Every campaign has a storyline, a theme -- one written by the candidate's spinners, another by the opposition's trimmers and one, usually the accurate one, hidden in plain sight. Mitt Romney's pushing the storyline of his successful business experience. But his strength against Newt Gingrich, still his chief rival despite Rick Santorum's burst of speed in this week's caucuses of beauty contests, is the authenticity of family values. Callista Gingrich, pale and pretty in '50s retro, has been compared to Pat Nixon in a plastic, Stepford-wife stance next to her man, a stoic in a sculpted metallic helmet hairdo. Ann Romney, by contrast, looks comfortable as the earthy, robust, naturally fashionable mother/grandmother figure who could grace the cover of a magazine devoted to glam grandmothers. She expresses a depth drawn from her experience guiding five sons to maturity and connecting now with her 16 grandchildren.
Many conservatives in their early flirtation with Newt overlooked the appeal of the candidate who actually lives by the family values they say they admire. Even in an expected unflattering portrait of Mitt in Vanity Fair, he stands out as a family man combining the best of his Mormon teachings as they apply to his marriage and his children. He looks like he believes the teaching of his church that "no other success can compensate for failure in the home."
His wife Ann tells how Mitt would call home from the road, and hearing distress and frustration in her voice, tell her, "Just remember, your job is more important than mine." His wife and sons show no signs of walking the walk with a wink and a nudge we see in so many politicians.

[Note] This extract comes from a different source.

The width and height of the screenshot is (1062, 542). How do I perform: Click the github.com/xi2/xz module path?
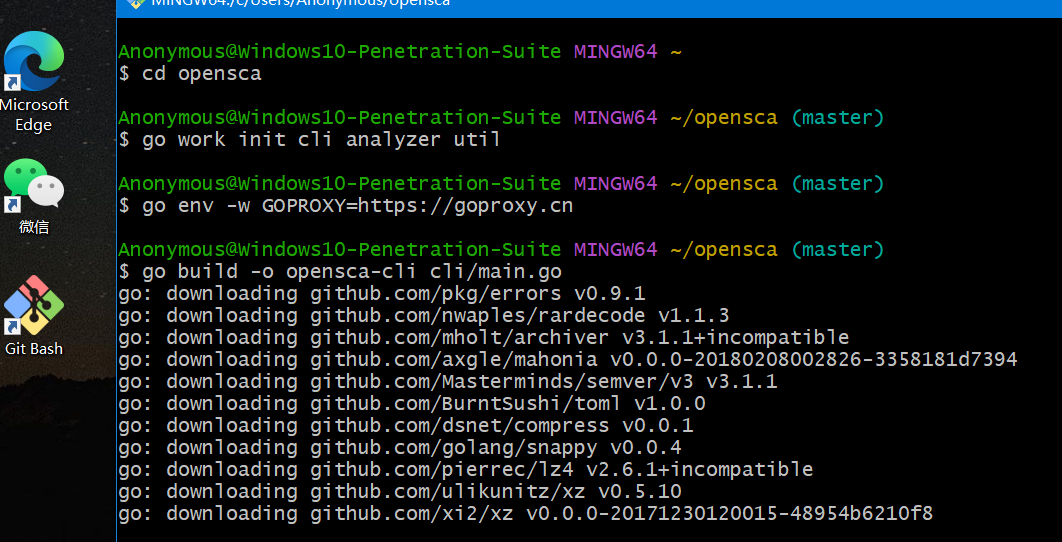click(417, 513)
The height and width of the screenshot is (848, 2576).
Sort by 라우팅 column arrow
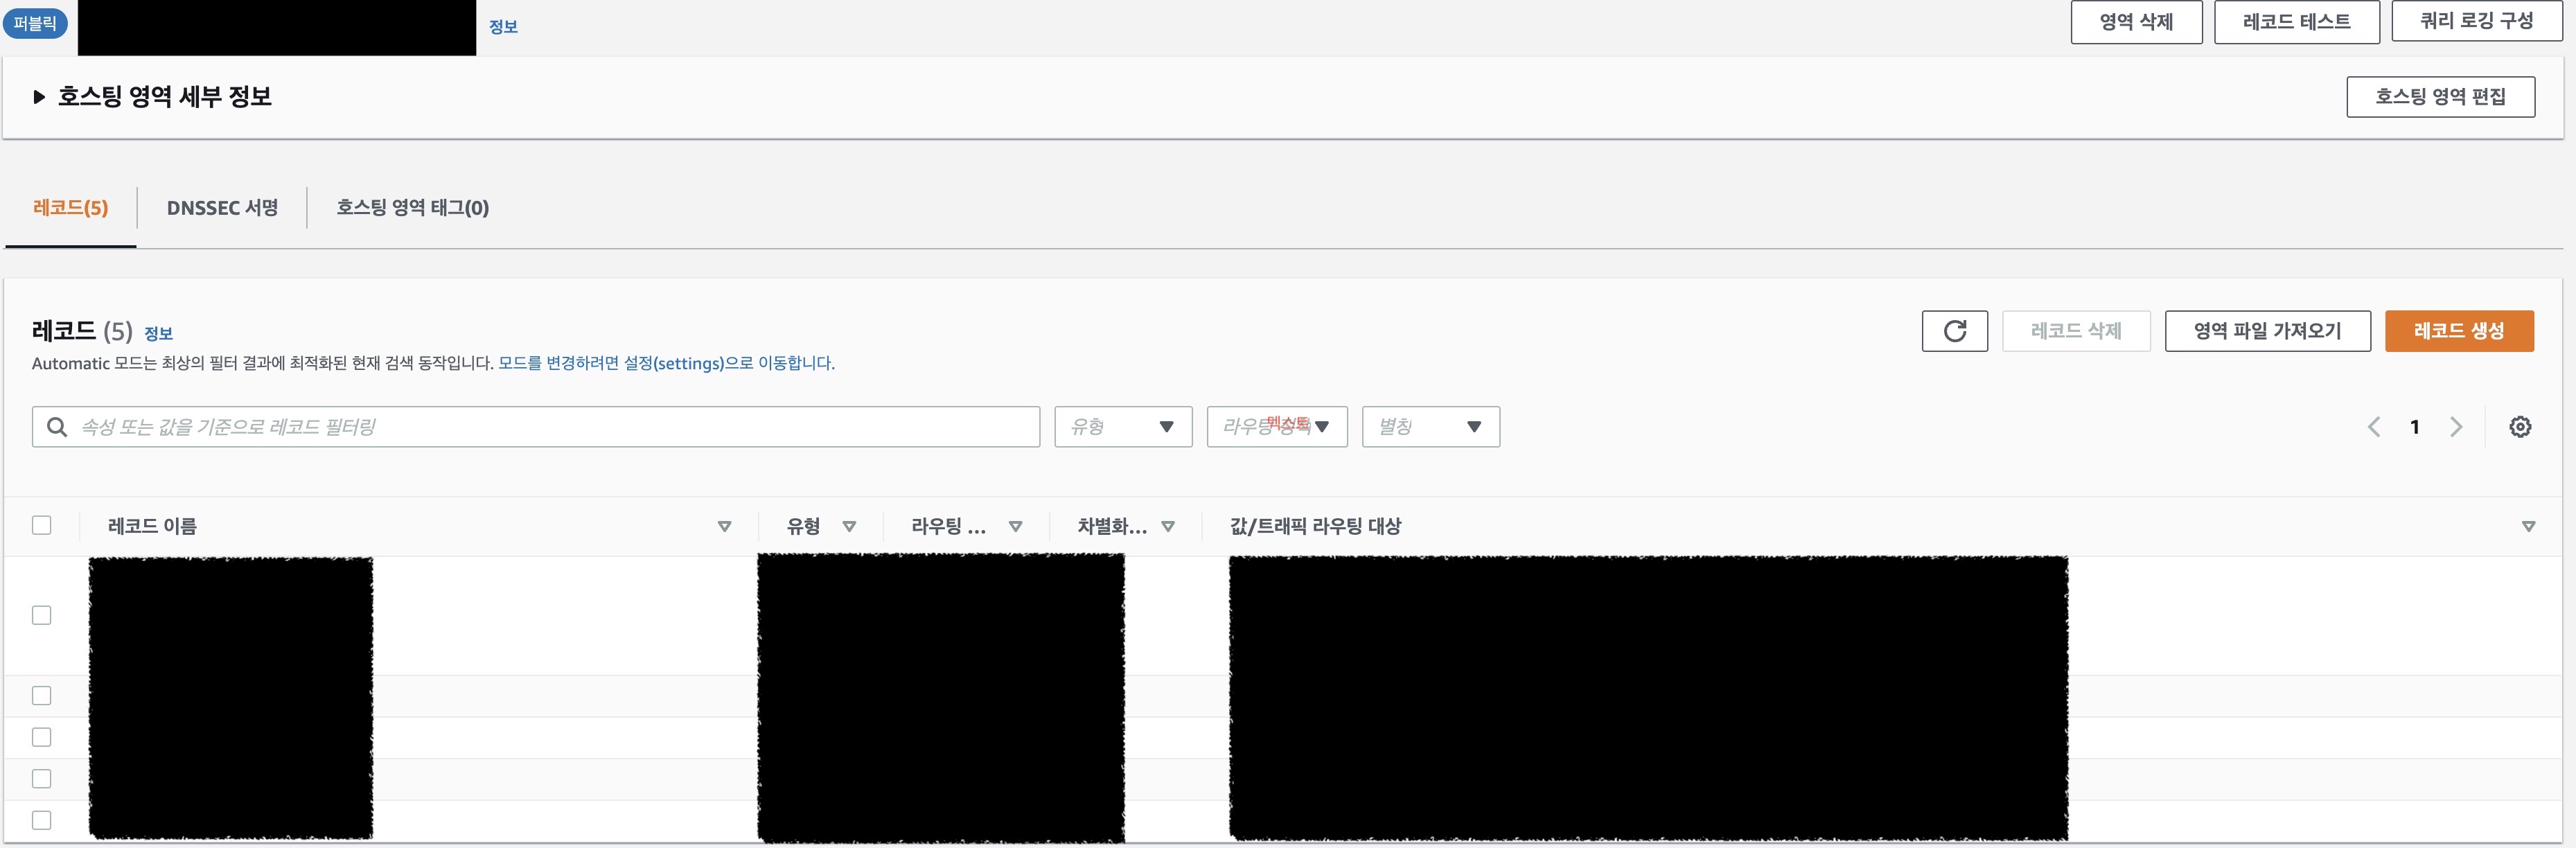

The closely knit family, however, poses problems for Mitt the politician, who doesn't display spontaneous warmth outside the circle of family and close friends, who lacks the easy authenticity we expect from candidates. If he shows too much public pride in his faith, the source of his family values, he risks irritating the evangelical Christians who have strong theological differences with Mormonism. But his reticence suggests a coldness that others interpret as lacking warmth and connection. He can be engaging, even warm, in small groups of people he knows, but his habitual self-discipline in an age that doesn't appreciate discipline doesn't translate well. One critic accused him of "having had his sweat glands removed." Faking warmth and practicing spontaneity is not easy. Only the best politicians can do it and make it look authentic.